The Beaudesert Brants were simple folk, agricultural labourers and lime burners. One of them, Williams brother John, was the toll-gate keeper on the Stratford Rd in Shirley, less than a mile from where I now live. Apart from him William was the only Brant to achieve any sort of affluence, although while he was in Beaudesert he was at one time decribed as a pauper.
Martha therefore seems to have done well to pull Frederick Clulee, who looks to have become a successful builder ( I see that there is a Clulee Construction Co. still running ). One of the Clulee Clan, Benjamin, seems to have been briefly involved in the coal business down at the wharf after Martha's father Isaac died in 1865 and the lease on the coalyard expired.
I assume that you are descended from one of Fredericks siblings. There seem to have been no shortage of Clulees in Kings Norton judging by the list of monumental inscriptions for St Nicholas churchyard. I was interested by your reference to the moving of graves in 1988. I have been puzzled for some time that, although no less than 36 Brants have been interred there, only 2 graves are still avilable for inspection. I know that grave are being re-used these days, with the original occupant being re-installed lower down, and I assumed that this is what had happened. It seems that you know better.

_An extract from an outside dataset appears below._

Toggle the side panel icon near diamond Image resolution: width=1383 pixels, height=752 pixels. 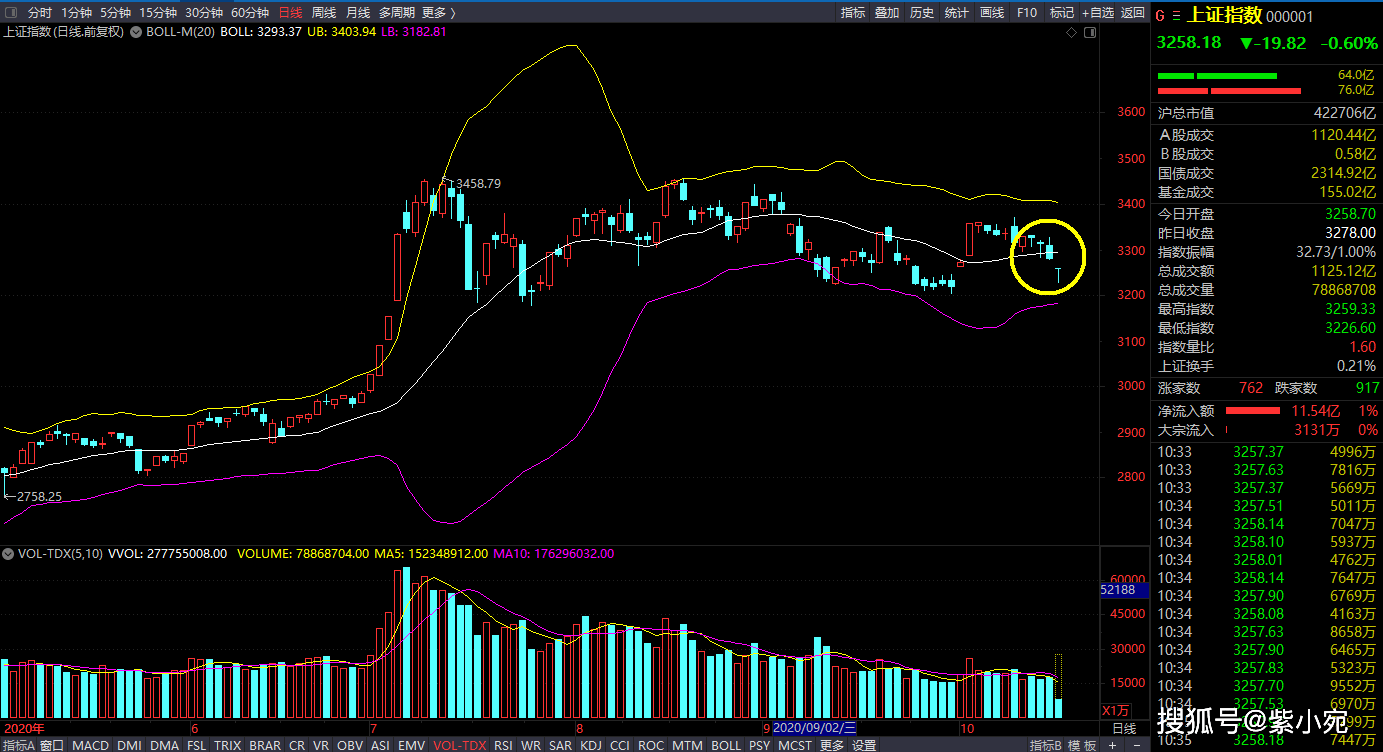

Another matter which has had me scratching my head is the preponderance of Jewish given names in the Brant family. Everything from Abraham, Solomon Isaac, Saul, Benniah and Boaz to Reuben, Rebecca and Dinah. Although Brant is an Ashkenazi Jewish surname, common in Poland, I cannot imagine how Jewish immigrant Brants would end up in Beaudesert, although there are plenty of Brants down in Berkshire (Arborfield) with Jewish names. I notice a sprinkling of Isaacs and Benjamins amongst your forbears and wonder if you have any thoughts on this ...
Anyway, I hope I have shed some light on Martha's origins for you,( I can bore for England on this subject ). Nothing exciting, just a long line of straw-chewing yokels and horny-handed sons of the soil, like most people. I have come to realise. The Jewish question is intriguing though.
All of the details of the Beaudesert Brants were culled from a book by William Cooper called Records of Beaudesert. There is a copy in Henley-in-Arden library if you want to take a look. There are also offshoots of Brants in Wooten Wawen, Preston Bagot, Ullenhall, Aston Cantlow and many other places in Worcestershire and Warwickshire, but life is too short .....
Let me know about the grave relocation thing, plus any thoughts on possible Jewish heritage.
Cheers- G.B.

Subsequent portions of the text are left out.